Guerra began sponsoring Fernando when he was 4. Eight years and many letters later, she traveled to Brazil’s rural Jequitinhonha Valley to meet him for the first time.
The children of the community welcomed her with heart-shaped posters and hugs. Fernando shyly presented Guerra with a big bouquet of roses as his whole family looked on. Then came an afternoon of presentations that included theater, singing and karate. A special performance of capoeira, a Brazilian hybrid of dance and martial arts, featured Fernando. “We can see how is the reality of these boys and girls only when we see them close,” Guerra said afterward. “Then we want to go and tell everybody about it — to show people the importance of sponsorship and how it makes a difference in children’s lives.”

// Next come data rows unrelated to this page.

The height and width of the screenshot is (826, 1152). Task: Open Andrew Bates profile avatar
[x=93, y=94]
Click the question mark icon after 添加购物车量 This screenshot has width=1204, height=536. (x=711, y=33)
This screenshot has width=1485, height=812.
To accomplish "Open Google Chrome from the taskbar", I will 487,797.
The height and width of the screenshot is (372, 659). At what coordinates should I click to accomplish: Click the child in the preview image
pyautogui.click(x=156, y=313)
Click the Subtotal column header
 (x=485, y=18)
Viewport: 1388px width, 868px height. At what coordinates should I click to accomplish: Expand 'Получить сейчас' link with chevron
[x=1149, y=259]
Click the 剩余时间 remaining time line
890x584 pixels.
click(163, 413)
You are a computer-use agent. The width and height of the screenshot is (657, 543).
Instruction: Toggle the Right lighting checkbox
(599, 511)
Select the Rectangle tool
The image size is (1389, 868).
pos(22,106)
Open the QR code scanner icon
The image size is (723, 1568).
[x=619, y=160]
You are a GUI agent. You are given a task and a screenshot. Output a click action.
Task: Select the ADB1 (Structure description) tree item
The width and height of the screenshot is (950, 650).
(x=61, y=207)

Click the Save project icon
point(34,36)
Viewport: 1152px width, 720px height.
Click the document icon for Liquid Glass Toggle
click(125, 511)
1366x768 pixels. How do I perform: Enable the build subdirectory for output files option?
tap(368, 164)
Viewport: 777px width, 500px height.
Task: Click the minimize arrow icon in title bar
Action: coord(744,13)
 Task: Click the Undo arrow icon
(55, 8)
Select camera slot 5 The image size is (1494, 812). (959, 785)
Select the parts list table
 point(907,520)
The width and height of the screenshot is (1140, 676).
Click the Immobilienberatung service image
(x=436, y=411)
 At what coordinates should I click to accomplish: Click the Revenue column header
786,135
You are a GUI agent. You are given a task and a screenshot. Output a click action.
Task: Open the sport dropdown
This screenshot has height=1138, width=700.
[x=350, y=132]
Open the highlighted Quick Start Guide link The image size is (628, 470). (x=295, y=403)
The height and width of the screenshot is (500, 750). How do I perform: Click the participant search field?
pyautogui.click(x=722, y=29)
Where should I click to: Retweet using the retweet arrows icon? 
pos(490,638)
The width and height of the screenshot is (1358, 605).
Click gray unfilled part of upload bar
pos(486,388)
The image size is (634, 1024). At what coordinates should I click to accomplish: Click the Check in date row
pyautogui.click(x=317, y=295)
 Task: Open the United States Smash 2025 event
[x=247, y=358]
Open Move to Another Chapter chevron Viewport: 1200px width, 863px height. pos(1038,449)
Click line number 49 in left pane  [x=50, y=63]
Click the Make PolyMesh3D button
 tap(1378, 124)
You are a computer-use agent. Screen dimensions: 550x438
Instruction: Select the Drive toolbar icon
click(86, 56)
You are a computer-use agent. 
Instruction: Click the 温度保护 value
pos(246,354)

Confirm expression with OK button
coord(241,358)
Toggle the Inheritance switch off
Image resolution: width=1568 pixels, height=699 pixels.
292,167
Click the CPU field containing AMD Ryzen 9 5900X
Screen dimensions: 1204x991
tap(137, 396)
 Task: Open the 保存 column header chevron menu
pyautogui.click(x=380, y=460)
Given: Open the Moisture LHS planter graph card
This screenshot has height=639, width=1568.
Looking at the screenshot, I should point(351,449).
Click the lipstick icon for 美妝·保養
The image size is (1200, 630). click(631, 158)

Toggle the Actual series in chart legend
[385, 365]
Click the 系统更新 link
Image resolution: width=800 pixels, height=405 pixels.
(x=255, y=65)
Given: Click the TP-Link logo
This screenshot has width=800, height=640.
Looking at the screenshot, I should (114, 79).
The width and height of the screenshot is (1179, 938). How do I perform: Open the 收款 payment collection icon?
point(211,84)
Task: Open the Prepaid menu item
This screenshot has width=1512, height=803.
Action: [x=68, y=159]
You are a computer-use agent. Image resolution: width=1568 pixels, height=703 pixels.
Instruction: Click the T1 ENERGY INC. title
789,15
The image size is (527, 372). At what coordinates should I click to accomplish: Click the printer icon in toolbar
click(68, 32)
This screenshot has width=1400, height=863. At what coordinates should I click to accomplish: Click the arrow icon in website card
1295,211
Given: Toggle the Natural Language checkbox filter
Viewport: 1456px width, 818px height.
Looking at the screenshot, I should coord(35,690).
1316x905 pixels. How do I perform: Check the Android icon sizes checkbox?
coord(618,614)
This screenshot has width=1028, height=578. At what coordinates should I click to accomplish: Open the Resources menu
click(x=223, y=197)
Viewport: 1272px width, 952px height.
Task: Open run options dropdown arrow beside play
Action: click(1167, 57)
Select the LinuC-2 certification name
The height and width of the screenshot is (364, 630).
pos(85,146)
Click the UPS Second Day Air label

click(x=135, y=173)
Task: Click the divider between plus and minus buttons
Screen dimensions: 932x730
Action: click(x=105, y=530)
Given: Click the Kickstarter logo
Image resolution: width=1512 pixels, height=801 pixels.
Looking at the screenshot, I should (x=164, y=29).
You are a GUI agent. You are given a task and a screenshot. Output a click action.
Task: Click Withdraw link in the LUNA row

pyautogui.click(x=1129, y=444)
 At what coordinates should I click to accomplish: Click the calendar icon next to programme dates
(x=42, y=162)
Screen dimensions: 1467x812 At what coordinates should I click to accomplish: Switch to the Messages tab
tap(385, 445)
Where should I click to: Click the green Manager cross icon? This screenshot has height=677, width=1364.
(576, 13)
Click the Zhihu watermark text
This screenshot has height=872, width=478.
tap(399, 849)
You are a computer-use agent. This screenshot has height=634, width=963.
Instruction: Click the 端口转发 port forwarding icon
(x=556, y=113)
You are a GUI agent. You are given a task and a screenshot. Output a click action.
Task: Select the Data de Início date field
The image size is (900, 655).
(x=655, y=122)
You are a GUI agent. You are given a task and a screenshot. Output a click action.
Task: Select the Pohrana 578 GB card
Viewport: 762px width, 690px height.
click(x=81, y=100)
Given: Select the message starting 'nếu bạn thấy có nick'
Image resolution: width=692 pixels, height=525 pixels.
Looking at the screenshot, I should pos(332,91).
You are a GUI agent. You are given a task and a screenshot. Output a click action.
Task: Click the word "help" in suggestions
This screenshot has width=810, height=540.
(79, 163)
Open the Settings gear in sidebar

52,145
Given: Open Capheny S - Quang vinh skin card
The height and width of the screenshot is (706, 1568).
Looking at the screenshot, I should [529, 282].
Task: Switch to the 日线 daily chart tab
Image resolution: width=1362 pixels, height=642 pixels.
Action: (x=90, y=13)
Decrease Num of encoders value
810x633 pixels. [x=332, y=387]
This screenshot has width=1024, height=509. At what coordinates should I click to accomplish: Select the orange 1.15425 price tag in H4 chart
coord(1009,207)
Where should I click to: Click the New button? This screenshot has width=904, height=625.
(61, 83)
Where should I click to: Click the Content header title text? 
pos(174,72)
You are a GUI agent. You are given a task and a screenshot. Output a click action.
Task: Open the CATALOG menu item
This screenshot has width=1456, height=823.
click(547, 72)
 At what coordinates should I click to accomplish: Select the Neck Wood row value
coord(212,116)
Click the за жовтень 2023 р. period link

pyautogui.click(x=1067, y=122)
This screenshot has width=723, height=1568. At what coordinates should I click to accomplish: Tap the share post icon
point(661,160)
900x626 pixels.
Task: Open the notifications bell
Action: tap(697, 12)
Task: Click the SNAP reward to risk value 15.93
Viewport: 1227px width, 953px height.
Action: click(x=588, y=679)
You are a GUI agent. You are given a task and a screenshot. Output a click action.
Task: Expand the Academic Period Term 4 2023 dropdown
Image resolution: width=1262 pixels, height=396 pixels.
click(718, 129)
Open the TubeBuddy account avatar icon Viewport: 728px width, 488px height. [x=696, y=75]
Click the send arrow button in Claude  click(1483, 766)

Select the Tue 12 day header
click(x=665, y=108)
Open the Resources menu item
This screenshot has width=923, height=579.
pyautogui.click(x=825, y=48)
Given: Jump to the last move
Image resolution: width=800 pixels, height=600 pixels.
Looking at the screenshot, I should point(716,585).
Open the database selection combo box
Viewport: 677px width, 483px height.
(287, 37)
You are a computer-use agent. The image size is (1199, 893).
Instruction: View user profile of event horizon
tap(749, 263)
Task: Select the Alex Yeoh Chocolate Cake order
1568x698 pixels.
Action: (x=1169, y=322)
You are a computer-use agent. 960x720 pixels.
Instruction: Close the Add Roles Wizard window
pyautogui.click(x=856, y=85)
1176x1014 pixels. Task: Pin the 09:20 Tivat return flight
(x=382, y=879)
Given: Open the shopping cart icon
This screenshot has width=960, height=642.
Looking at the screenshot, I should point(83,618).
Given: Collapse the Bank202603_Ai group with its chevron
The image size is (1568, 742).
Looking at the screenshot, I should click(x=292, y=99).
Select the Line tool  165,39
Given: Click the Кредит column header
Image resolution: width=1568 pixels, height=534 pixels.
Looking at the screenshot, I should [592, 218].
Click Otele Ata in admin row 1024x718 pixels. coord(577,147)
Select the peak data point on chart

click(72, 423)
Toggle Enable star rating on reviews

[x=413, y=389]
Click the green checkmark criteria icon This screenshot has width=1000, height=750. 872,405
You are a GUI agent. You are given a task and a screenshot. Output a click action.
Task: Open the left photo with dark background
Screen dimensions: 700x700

Guerra’s new understanding changed her own life, as well. Her blog, a style diary in which she writes about and models her personally assembled “look of the day,” became a platform through which she shares her passion for ChildFund’s work.
“I spread this idea and I am part of this story,” she wrote on Sept. 1, 2011, the day after ChildFund celebrated 45 years of work in Brazil. Later that month, Guerra promoted the message of sponsorship with the launch of a T-shirt design by noted Brazilian designer Victor Dzenk, all proceeds from which go to ChildFund Brasil.
And this spring, the day before her own wedding, that T-shirt was Guerra’s Look of the Day.
“I invite you to wear that shirt, whether you sponsor a child or just buy the shirt,” she wrote. “It is not aid. It is transformation.”